Maybe you should settle the past Escape. It sounds as if there are some loose ends or unsatisfying endings in your past. You can either accept them and move on or return to them and adjust them.

On either road, you'll fall and scrape yourself. But life will never give you something that you can't handle. It's twisted and kinda sadistic at times::p:, but it's fair; it'll give you a chance to win. Don't give up on it just because of a few failures. There have been lots of stories about people who have been beaten down, yet they still won because they didn't give up. Believe in your desired future and race towards it unyieldingly. You'll always have us to help you through your life problems:).
 

MikeyC

Well-known member
Busy day. Went to my friend's place earlier today. I wanted to finally see him after 2 months! He's been avoiding me because of his depression, which has now been officially diagnosed as severe, so to get him to agree to see me today was a surprising move for him. We ended up having lunch and meeting up with a friend of his that I also know who likes me. I spoke to him about his depression and how he worries me sick. He appreciated all the help I have given him, which honestly has not been enough, I think, but it means I'm doing my part as a friend.

Right now I feel a bit depressed myself. I can't stop my thoughts. I was at work and my mind kept screaming at me about how pathetic I am. I need to be able to control my thoughts on my own. This is something I need to bring up with my therapist next time.
 

MikeyC

Well-known member
I feel so horribly alone and so sick of thinking about the past and letting it cloud my view of the present. Seriously, so sick of just about everything, so many forward attempts and rebounds over and over, so much idealism and yet it never works to be the way I hope it will. Just empty, angry, and sick of everything, but especially sick of being alone and hoping for things that I have no solid proof for existing
Keep persisting, Escape. You're doing so great. PM me at any time if you want someone to chat to.

Not good at all.
What's wrong? I hate it when you're sad.
 

Kiwong

Well-known member
It seems there are people who have a problem with me. When I discover this I try and stay out of their way. However, sometimes their nastiness and misrepresentation continues, and gets spread around, takes on a life of its own.
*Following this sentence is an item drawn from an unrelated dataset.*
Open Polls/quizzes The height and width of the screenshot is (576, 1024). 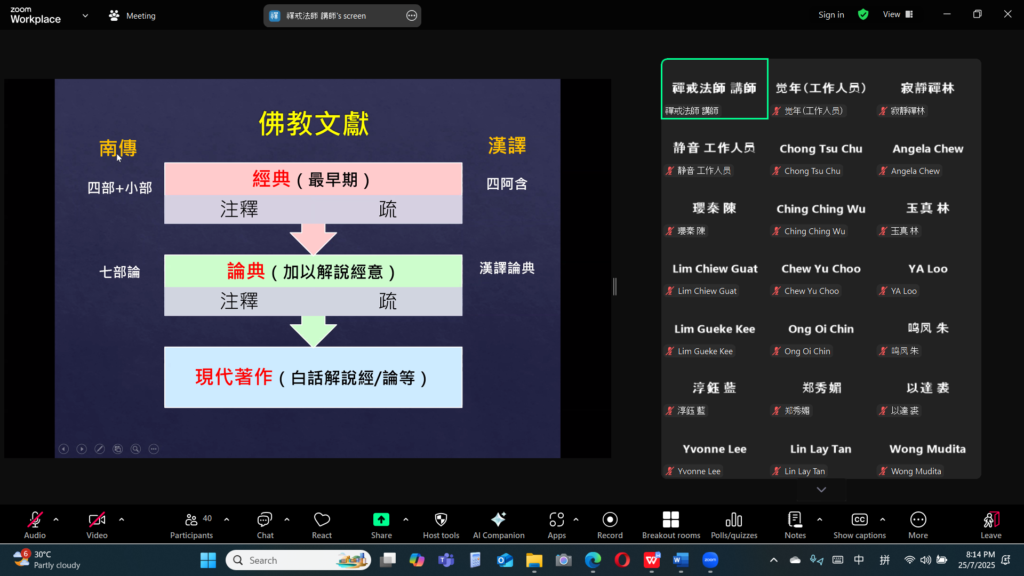(733, 524)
I think there is a sickness of gossip in some people.

I think there are bout 4 or 5 people like that at the moment. I really fear going out into situation where they are likely to be. Avoidance starts to be tempting.
 

Srijita52

Well-known member
It seems there are people who have a problem with me. When I discover this I try and stay out of their way. However, sometimes their nastiness and misrepresentation continues, and gets spread around, takes on a life of its own.

I think there is a sickness of gossip in some people.

I think there are bout 4 or 5 people like that at the moment. I really fear going out into situation where they are likely to be. Avoidance starts to be tempting.
I'm sorry Kiwong, some people like to feel superior by making others feel bad. Don't let them stop you from doing what you want.